Saved entries
%%
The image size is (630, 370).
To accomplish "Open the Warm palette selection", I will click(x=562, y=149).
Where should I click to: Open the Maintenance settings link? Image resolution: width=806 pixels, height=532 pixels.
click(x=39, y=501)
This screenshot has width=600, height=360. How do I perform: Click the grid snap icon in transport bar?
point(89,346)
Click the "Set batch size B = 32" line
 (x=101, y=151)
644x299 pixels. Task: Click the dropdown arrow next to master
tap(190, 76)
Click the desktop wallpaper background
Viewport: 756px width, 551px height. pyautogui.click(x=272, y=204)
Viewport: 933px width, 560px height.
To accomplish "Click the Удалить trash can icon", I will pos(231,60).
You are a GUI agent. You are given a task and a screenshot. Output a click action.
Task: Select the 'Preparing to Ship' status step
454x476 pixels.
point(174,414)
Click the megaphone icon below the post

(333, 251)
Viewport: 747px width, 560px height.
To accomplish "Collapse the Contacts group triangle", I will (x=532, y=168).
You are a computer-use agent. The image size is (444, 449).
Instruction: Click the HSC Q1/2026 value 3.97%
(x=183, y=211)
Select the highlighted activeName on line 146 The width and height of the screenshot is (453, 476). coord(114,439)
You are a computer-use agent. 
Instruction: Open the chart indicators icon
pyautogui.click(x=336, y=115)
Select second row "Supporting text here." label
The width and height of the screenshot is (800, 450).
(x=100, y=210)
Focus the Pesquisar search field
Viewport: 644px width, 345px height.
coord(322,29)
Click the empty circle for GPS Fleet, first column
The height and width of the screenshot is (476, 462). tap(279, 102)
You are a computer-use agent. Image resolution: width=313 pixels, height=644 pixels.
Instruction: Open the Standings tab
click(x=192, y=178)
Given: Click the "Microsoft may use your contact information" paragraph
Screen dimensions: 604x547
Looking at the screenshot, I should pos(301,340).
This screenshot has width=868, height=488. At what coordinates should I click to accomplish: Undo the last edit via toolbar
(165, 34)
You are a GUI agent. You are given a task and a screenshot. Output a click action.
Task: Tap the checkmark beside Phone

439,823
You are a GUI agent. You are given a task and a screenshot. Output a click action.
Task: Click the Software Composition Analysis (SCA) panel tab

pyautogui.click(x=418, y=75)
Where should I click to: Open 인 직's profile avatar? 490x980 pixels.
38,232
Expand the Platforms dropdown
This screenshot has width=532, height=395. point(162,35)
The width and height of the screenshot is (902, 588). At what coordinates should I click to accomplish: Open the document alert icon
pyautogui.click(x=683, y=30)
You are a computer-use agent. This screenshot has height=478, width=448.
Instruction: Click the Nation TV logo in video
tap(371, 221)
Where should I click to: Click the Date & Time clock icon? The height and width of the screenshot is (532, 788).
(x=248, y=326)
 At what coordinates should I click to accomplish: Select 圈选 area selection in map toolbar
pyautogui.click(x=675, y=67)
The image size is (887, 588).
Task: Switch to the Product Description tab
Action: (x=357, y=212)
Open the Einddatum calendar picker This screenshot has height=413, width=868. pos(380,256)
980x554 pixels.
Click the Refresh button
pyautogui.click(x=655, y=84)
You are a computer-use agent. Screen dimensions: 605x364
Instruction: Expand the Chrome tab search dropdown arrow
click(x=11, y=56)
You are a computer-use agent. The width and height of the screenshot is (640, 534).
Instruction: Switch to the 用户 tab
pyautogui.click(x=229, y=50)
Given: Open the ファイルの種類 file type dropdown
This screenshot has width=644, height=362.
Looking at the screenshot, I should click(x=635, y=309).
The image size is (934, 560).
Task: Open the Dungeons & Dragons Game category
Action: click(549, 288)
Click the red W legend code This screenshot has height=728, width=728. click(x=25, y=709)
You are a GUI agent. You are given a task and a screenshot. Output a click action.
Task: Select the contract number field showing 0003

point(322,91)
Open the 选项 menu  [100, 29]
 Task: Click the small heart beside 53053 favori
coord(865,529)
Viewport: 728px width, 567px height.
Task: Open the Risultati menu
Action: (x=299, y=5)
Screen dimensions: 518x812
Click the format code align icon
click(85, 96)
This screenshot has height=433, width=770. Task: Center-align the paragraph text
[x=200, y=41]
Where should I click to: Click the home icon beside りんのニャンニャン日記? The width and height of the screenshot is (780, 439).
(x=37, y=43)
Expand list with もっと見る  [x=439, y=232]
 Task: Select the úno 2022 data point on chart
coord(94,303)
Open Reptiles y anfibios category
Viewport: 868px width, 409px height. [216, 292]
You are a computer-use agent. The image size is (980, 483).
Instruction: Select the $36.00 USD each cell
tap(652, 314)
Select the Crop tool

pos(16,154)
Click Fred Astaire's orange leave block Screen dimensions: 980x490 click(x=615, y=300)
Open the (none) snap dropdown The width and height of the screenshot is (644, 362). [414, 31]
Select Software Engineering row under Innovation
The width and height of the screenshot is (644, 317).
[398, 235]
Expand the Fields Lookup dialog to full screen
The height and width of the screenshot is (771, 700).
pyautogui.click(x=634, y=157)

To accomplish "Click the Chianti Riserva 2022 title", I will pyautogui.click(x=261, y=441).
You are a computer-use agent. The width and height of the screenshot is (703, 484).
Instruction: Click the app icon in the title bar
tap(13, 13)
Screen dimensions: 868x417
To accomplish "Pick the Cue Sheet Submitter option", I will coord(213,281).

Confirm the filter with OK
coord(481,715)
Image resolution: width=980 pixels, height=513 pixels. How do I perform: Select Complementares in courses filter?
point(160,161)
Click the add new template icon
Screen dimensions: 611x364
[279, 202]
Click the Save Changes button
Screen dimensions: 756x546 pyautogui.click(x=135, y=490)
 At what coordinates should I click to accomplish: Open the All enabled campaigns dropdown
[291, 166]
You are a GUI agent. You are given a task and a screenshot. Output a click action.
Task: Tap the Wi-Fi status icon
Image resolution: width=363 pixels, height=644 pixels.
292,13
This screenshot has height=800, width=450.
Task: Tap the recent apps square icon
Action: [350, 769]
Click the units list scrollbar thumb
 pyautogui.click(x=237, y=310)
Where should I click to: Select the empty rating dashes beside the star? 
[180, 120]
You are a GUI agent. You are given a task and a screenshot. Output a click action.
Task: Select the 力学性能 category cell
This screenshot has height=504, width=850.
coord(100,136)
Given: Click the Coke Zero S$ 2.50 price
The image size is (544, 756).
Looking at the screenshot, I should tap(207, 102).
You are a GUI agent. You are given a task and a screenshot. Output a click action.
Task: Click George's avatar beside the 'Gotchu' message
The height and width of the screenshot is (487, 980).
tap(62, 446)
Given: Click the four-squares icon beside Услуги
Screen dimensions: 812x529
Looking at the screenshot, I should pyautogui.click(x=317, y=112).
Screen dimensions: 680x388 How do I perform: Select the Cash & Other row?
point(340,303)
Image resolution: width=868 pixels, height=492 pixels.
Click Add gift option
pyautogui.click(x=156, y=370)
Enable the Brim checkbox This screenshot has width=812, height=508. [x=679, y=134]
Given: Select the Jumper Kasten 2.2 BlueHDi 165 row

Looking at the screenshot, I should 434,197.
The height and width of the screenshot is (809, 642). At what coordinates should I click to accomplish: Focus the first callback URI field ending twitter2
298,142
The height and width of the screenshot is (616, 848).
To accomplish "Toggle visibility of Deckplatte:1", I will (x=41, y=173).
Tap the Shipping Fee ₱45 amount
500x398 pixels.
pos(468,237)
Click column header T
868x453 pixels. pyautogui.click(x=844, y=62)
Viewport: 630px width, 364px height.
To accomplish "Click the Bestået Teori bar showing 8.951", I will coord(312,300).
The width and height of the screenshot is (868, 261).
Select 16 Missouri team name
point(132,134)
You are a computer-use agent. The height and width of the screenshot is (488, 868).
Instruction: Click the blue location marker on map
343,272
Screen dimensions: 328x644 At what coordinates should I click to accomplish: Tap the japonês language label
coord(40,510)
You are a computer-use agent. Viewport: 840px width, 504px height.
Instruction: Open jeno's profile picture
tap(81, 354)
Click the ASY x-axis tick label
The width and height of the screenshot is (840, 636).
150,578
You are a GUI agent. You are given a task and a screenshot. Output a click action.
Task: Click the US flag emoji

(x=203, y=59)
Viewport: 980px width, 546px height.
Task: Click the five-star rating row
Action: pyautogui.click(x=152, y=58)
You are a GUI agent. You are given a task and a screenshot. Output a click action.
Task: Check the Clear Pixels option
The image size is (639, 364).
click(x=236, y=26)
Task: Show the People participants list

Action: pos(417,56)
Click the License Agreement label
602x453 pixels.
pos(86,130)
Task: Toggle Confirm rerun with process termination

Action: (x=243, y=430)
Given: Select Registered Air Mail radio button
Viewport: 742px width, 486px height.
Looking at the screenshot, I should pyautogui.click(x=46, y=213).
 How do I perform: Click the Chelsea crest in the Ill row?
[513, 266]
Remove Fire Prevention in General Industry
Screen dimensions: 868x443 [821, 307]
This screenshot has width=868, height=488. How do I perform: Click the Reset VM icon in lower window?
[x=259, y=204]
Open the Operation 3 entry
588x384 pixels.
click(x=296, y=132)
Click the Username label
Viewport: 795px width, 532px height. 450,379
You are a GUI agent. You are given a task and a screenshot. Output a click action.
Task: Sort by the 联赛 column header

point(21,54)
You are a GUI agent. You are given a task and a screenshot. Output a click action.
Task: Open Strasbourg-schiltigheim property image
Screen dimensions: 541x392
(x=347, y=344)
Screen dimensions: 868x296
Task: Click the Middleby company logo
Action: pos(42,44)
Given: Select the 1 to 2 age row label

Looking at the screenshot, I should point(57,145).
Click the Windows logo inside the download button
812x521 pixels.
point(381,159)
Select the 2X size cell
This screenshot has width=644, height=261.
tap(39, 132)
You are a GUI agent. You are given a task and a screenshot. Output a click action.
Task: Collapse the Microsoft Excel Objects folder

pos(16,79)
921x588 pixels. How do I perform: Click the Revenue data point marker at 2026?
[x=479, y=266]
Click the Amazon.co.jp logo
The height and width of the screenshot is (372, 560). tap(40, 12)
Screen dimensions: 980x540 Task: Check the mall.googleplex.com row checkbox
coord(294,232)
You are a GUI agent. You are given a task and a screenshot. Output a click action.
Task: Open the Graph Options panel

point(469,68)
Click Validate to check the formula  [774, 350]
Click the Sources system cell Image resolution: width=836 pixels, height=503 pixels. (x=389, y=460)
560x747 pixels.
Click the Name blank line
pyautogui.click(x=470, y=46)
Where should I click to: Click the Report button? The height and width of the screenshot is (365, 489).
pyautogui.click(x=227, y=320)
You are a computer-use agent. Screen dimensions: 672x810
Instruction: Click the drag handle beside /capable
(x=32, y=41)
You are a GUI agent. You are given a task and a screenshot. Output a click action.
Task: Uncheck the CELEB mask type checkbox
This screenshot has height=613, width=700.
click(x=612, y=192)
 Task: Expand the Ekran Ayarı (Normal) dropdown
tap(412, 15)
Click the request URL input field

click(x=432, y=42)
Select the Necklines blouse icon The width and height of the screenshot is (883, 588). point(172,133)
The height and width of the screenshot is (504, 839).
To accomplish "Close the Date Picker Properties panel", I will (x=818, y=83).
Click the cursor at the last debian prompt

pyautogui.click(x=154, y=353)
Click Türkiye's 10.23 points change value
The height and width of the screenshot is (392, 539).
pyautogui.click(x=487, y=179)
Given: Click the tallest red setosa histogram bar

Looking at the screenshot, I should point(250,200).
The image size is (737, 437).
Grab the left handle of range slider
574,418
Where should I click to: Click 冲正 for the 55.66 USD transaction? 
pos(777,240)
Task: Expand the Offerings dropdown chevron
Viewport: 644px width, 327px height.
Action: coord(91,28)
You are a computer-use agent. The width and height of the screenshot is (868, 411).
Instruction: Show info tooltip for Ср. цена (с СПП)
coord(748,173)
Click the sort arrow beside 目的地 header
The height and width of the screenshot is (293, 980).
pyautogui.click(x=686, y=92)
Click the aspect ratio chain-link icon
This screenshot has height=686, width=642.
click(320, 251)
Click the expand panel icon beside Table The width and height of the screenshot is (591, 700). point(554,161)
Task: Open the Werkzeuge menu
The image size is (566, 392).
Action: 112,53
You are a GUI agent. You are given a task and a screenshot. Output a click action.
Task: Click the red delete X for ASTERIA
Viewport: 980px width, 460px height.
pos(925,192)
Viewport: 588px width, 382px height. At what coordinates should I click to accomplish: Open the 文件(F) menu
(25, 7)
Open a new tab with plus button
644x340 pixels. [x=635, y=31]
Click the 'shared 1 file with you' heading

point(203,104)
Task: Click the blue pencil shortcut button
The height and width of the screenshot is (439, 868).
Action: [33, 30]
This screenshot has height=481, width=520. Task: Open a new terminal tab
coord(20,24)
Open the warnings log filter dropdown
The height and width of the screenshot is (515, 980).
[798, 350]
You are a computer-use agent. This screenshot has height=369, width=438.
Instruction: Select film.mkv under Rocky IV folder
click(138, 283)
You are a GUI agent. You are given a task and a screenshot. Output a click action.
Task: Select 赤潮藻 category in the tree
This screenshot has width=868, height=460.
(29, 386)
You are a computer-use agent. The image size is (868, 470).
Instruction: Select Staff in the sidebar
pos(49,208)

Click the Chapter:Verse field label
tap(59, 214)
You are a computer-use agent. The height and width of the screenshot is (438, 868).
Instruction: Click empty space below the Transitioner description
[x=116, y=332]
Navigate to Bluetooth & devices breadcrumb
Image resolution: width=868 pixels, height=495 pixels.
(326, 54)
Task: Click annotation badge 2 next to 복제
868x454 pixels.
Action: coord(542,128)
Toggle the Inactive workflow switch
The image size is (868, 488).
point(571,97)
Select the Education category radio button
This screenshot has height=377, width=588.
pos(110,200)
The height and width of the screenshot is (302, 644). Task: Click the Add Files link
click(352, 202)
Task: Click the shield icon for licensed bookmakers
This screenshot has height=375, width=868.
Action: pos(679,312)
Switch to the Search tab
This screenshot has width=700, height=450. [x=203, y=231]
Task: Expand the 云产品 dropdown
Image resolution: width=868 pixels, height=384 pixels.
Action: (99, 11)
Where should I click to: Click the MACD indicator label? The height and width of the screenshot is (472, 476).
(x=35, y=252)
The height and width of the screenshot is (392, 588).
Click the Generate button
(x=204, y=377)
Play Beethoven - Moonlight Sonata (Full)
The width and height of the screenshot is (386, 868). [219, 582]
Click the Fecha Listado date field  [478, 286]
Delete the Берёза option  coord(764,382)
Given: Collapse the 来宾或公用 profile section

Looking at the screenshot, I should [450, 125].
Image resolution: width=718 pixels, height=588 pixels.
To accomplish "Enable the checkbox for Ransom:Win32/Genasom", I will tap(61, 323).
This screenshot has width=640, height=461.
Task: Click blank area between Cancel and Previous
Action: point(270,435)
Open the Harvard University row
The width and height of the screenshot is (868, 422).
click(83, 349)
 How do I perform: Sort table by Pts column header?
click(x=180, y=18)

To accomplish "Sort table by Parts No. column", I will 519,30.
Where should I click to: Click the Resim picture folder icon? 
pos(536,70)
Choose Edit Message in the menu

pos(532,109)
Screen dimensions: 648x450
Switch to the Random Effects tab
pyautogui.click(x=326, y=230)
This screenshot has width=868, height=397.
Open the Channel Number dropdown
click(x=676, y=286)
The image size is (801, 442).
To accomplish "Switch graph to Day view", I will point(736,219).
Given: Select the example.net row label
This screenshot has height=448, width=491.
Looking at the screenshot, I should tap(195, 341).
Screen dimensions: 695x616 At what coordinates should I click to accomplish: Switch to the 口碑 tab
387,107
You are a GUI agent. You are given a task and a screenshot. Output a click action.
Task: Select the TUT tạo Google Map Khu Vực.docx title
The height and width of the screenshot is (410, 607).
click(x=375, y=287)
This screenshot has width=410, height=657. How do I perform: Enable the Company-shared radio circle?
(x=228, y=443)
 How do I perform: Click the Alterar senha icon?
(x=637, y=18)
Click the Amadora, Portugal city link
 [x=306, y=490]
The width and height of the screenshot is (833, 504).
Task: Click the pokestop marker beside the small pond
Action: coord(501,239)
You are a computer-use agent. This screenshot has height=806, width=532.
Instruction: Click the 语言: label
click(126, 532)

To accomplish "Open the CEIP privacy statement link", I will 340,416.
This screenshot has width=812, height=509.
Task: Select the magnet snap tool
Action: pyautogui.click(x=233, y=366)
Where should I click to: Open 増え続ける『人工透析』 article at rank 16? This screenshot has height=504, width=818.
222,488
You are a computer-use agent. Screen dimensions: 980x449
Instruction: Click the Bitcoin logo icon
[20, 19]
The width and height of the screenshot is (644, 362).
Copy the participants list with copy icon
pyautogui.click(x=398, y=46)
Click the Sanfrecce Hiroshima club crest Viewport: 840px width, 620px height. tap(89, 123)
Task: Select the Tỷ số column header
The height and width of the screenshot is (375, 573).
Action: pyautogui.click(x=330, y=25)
%%
**Description of the task**
All that is wanted is the line with "Where should I click to: Open 増え続ける『人工透析』" and every later line in the entries, reproduced exactly.

**Task answer**
Where should I click to: Open 増え続ける『人工透析』 article at rank 16? This screenshot has height=504, width=818.
222,488
You are a computer-use agent. Screen dimensions: 980x449
Instruction: Click the Bitcoin logo icon
[20, 19]
The width and height of the screenshot is (644, 362).
Copy the participants list with copy icon
pyautogui.click(x=398, y=46)
Click the Sanfrecce Hiroshima club crest Viewport: 840px width, 620px height. tap(89, 123)
Task: Select the Tỷ số column header
The height and width of the screenshot is (375, 573).
Action: pyautogui.click(x=330, y=25)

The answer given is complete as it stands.